These pieces were completed in my Beginning Drawing class back in 2000 when I was starting my Studio Art degree. Originally, I entered college as an oceanography major and I had taken several scientific illustration courses before I changed my major to art. It just so happened that my illustration professor was also my drawing teacher. Although I was given the option to waive the beginning drawing requirement due to my work in representational drawing, I opted to fulfill the drawing component of the degree simply because this professor was brilliant.
Looking back, I realize now that this drawing class must have been extremely frustrating for some students. There were no demonstrations and the lectures were terse at best. My professor, Mr. Anderson, believed that the best way to learn drawing was simply to put in the work. To that end, he was an incredible taskmaster when it came to drawing practice; the class met twice a week, three hours per class, and save for two ten-minute breaks, we were expected to keep our butts in our seats and draw with exacting precision. Ancient, grizzled, and solemn Mr. Anderson missed nothing. He knew exactly who took an inexplicable thirty minute break every hour and who stuck to their work. (Of course, that information was usually pretty obvious during the critique.) When our drawings were finished, we'd earn a letter grade scrawled in the corner of our paper and a few words on how the drawing could be improved. Otherwise, our instruction was the process itself, repeated over and over and over...
I remember dreading drawing rocks and sticks but bone drawing sent me over the edge. So much of the detail on bones is created by contrasts in shadow rather than hard lines and it was so difficult to get that sense of depth correct. This skull drawing was the height of my bone drawing assignments and in the end, I was thrilled that this turned out as good as it did. In fact, I remember moaning and groaning over almost all of the assignments but also being constantly surprised at the final results. For whatever reason, Mr. Anderson's teaching style worked for me.
While I hated drawing bones (and shells for that matter,) I loved drawing inorganic objects with a variety of surfaces. We practiced rendering crumpled paper, reflective metal, and glass. I remember very clearly the day the paper bag drawing was assigned; the class nearly rioted. "Whaaat?! Do all that shading? That's impossible!" I guess that's one of the most important things I learned in Mr. Anderson's classes: things might seem impossible but devote the time, and you could conquer even the toughest assignment.

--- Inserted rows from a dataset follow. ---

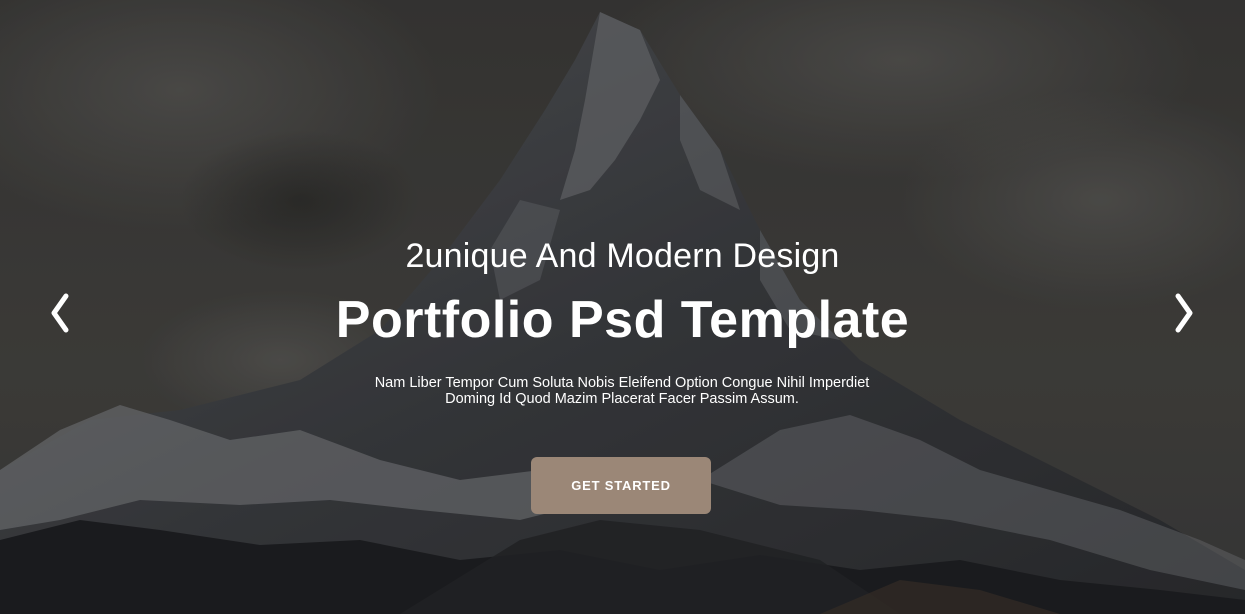 The width and height of the screenshot is (1245, 614). I want to click on chevron-left-icon, so click(60, 313).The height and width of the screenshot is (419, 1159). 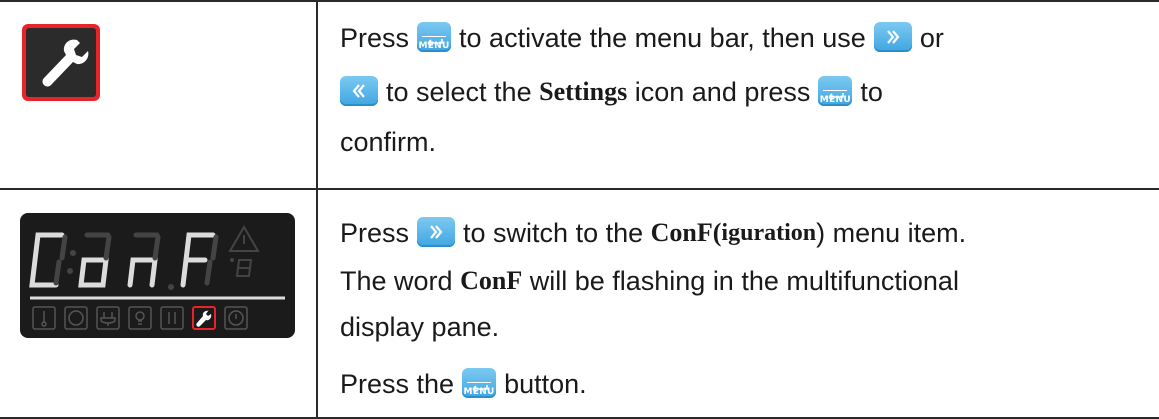 What do you see at coordinates (900, 232) in the screenshot?
I see `text: menu item.` at bounding box center [900, 232].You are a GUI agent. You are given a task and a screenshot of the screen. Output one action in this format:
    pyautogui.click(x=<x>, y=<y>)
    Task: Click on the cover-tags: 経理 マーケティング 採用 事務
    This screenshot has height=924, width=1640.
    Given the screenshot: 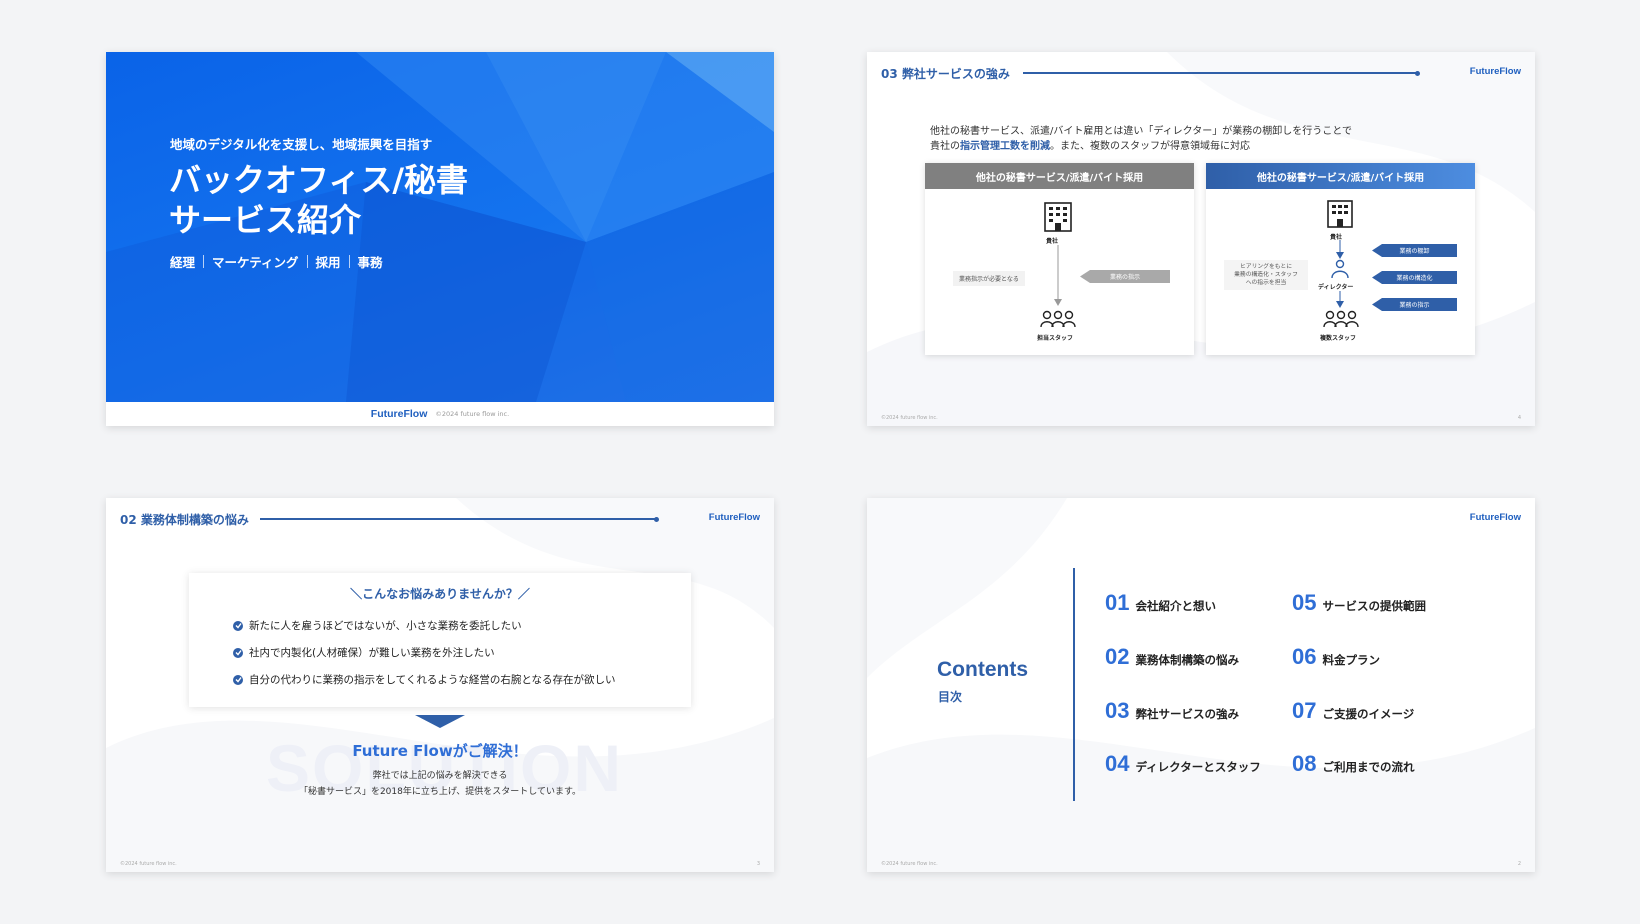 What is the action you would take?
    pyautogui.click(x=276, y=262)
    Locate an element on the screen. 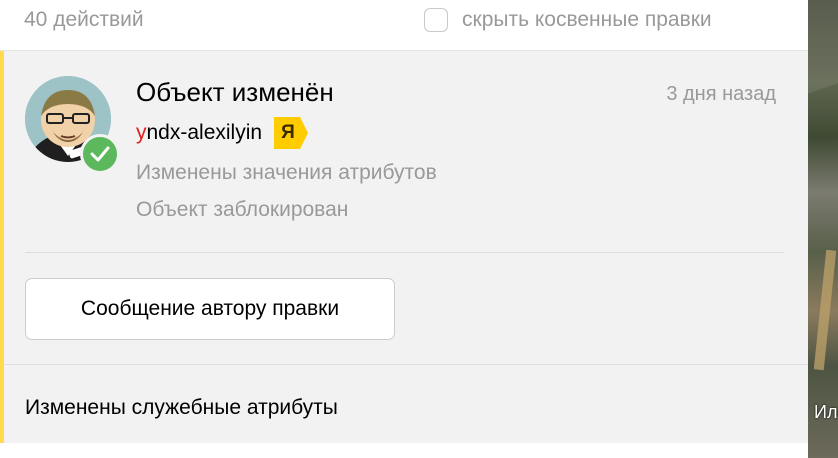 The width and height of the screenshot is (838, 458). check-circle-icon is located at coordinates (100, 154).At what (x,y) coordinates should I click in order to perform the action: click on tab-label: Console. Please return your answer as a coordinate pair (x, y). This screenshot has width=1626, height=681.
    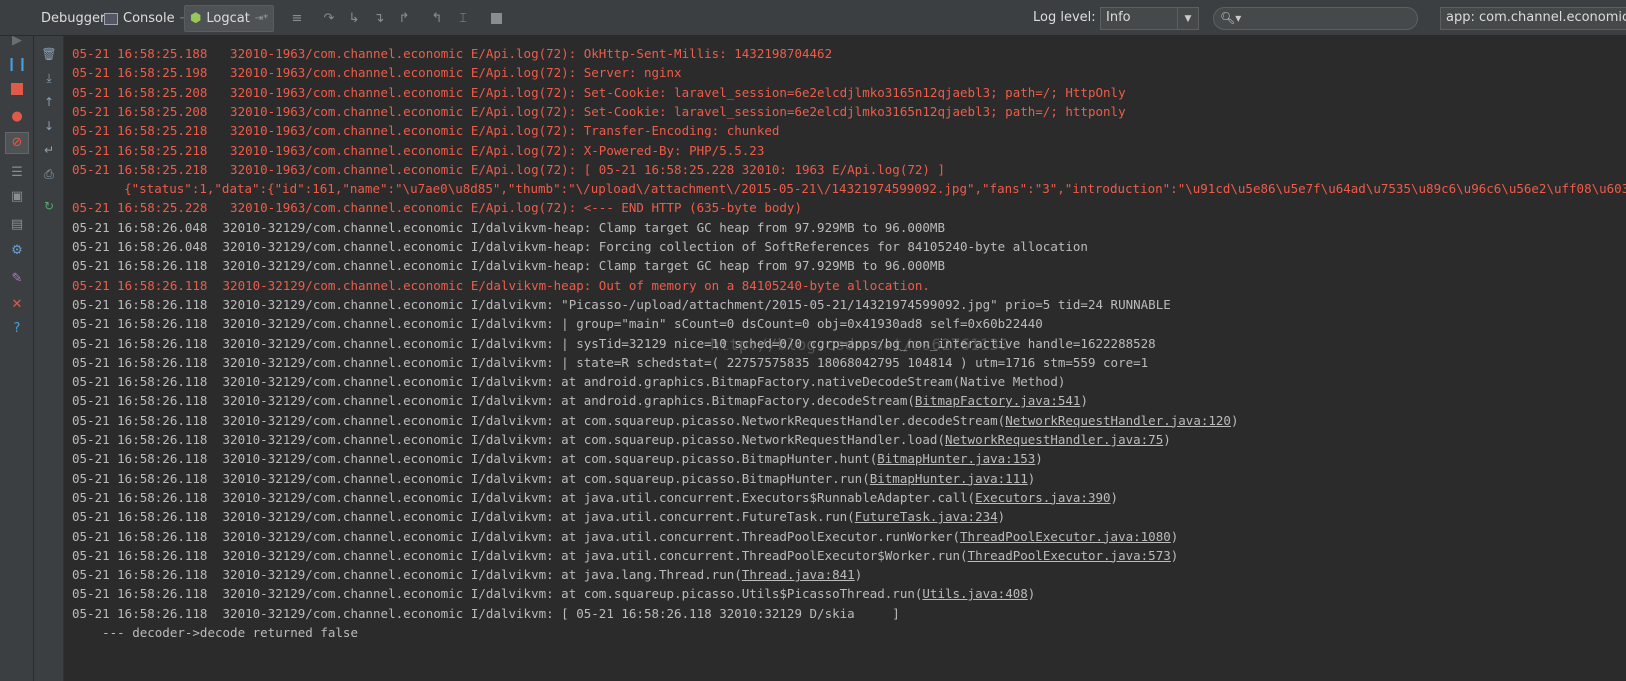
    Looking at the image, I should click on (149, 18).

AND...on an unrelated note...there has been some confused and even seemingly angry (!?) backlash over my announcement that I can now be found on Instagram. My inbox was inundated with anxiety and questions...even lost a follower...although that could be for some other, unknown reason. I thought I was clear in my previous post but in case you are one of those worrying over this issue, let me clarify: THIS HERE BLOG ISN'T GOING ANYWHERE. I didn't drape the blog in black silk and play "Taps." (Admittedly, today's post is pretty monochromatic but I swear that's pure coincidence.)

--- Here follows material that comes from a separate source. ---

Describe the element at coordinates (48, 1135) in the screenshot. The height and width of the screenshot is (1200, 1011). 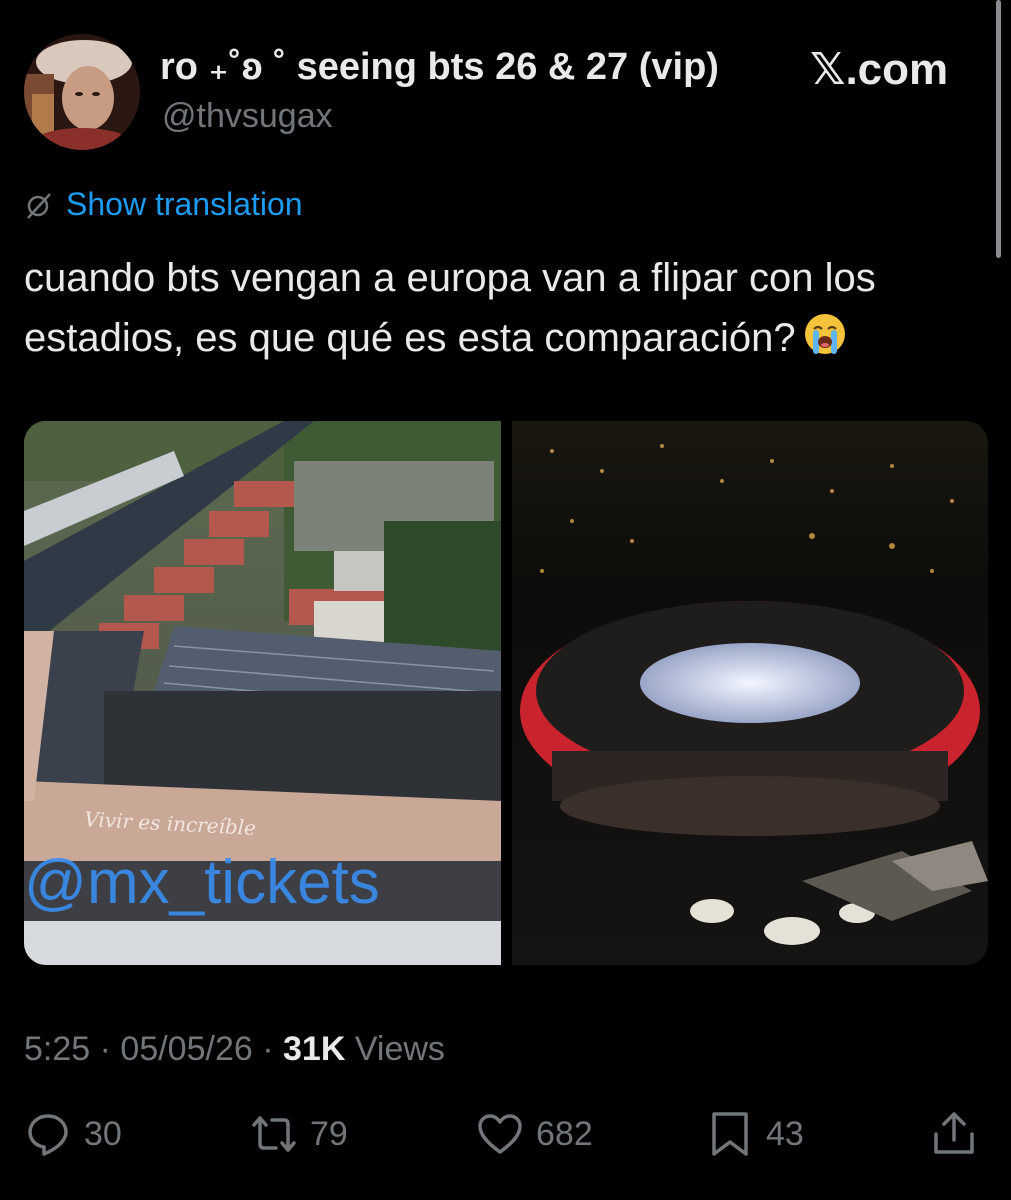
I see `reply-icon` at that location.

I completely understand the fear of new technology; I'm still in love with typewriters and phones with the long, curly cords attached to the kitchen wall. I'm sure I'm one of the last people on the planet without a cell phone; I'm managing my foray onto Instagram via an old Samsung media player. So everyone just relax! At Instagram, all I'm doing is snapping an often poorly-lit photo with my crappy, stone-age camera and adding a poorly-typed caption. (Curse you, tiny keyboard!) I know the art blog scene is shrinking by the minute but Lost Coast Post will remain here in all its long form glory as long as I feel compelled to maintain it. I am deeply honored by your passion for this space. Please...take a deep breath and keep reading.